Exercise directions
Could you give back only the lines starting with the one containing "coordinates (1301, 59)." and going on through the one containing "The image size is (1464, 812).", with "Locate an element on the screen" swapped for "Find an element on the screen" and nothing else changed?

Material
------------------------------------

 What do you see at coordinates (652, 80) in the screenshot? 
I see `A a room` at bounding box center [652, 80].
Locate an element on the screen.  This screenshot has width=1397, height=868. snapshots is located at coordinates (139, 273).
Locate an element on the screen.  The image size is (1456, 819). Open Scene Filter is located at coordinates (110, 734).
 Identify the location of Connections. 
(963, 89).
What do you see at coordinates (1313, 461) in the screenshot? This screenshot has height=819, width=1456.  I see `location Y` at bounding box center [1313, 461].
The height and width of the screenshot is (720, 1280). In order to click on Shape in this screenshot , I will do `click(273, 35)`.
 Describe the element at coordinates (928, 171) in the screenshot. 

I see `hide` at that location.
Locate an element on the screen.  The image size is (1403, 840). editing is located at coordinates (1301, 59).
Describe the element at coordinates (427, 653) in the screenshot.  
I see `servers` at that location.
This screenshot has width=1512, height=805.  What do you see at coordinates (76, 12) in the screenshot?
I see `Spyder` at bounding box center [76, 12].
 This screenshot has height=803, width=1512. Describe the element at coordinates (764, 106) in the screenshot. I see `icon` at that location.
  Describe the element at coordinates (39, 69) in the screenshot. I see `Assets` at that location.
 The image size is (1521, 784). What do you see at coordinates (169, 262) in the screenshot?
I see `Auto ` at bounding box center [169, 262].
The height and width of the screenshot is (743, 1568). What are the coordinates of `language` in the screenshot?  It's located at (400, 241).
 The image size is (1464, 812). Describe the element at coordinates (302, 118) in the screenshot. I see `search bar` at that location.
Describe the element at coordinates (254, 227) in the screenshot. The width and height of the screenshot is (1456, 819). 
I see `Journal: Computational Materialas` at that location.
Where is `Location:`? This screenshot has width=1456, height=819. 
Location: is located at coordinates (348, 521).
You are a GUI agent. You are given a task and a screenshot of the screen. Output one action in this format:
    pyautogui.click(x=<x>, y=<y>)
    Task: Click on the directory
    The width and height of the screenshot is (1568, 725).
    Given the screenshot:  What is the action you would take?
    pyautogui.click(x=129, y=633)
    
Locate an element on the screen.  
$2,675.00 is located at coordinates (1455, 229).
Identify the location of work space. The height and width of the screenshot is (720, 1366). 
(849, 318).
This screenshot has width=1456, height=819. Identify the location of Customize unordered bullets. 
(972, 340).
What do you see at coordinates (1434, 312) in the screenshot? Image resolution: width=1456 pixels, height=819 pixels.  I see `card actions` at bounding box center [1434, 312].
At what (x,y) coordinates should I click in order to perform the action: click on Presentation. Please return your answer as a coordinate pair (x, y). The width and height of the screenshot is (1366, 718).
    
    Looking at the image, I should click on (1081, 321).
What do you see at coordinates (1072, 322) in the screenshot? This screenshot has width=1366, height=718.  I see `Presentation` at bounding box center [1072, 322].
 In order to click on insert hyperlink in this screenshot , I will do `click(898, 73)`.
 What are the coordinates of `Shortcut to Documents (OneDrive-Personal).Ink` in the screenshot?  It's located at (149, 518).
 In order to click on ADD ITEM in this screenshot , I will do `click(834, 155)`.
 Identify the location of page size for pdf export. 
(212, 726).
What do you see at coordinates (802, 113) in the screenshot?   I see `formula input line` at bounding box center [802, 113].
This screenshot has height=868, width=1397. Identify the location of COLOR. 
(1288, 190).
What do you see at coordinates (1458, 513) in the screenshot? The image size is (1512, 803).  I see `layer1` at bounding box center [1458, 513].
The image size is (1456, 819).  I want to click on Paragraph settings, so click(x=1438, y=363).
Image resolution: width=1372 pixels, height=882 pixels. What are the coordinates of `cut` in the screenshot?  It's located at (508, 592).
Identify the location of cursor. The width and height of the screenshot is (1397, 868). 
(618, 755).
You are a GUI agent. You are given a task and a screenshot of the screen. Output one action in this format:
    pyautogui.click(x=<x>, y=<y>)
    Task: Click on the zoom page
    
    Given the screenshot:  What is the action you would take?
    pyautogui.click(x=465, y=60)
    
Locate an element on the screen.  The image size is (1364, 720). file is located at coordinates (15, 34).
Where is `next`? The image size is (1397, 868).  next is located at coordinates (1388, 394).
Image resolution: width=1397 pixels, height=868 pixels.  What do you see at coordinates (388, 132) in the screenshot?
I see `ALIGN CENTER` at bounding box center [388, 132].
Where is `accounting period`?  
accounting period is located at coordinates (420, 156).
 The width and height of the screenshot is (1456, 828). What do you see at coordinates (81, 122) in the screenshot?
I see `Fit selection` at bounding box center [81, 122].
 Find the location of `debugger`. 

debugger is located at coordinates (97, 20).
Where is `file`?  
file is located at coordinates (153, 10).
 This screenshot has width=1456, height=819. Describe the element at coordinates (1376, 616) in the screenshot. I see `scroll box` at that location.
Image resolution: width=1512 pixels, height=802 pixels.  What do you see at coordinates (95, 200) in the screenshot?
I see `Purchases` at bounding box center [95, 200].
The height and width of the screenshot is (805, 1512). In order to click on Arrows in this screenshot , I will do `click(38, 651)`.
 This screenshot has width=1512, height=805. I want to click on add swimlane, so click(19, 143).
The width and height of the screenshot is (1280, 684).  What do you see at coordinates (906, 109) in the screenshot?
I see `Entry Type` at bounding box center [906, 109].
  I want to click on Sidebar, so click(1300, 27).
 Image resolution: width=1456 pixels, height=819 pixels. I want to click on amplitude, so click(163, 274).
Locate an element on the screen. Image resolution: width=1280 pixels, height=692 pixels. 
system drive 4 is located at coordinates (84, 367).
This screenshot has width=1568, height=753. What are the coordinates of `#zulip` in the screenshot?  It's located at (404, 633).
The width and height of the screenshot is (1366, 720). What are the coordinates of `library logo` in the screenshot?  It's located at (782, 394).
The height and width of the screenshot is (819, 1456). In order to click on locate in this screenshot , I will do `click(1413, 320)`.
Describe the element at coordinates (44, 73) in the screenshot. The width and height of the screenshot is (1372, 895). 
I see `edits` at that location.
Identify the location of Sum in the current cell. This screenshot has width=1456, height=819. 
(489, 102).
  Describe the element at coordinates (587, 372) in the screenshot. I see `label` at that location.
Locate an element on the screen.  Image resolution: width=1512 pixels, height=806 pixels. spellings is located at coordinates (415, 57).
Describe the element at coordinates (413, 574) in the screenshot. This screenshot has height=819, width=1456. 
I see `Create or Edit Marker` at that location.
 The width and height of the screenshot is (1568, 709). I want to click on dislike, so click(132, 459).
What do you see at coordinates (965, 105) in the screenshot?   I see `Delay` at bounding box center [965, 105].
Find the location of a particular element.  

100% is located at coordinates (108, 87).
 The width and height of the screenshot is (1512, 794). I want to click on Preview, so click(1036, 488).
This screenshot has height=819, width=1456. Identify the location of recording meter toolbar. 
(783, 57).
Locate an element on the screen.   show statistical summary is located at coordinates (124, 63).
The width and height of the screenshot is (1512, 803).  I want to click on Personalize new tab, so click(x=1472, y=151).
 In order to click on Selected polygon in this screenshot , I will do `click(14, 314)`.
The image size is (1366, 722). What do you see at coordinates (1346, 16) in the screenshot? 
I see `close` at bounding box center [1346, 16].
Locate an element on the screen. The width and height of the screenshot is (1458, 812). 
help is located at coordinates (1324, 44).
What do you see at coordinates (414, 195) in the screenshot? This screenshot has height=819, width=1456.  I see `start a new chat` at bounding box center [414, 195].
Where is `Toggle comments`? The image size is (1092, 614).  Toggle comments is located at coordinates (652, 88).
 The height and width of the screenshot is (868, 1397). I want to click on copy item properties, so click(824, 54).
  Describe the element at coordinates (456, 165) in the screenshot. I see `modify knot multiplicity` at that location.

------------------------------------

Task result
Find an element on the screen.  The image size is (1403, 840). editing is located at coordinates (1301, 59).
Describe the element at coordinates (427, 653) in the screenshot.  
I see `servers` at that location.
This screenshot has width=1512, height=805.  What do you see at coordinates (76, 12) in the screenshot?
I see `Spyder` at bounding box center [76, 12].
 This screenshot has height=803, width=1512. Describe the element at coordinates (764, 106) in the screenshot. I see `icon` at that location.
  Describe the element at coordinates (39, 69) in the screenshot. I see `Assets` at that location.
 The image size is (1521, 784). What do you see at coordinates (169, 262) in the screenshot?
I see `Auto ` at bounding box center [169, 262].
The height and width of the screenshot is (743, 1568). What are the coordinates of `language` in the screenshot?  It's located at (400, 241).
 The image size is (1464, 812). Describe the element at coordinates (302, 118) in the screenshot. I see `search bar` at that location.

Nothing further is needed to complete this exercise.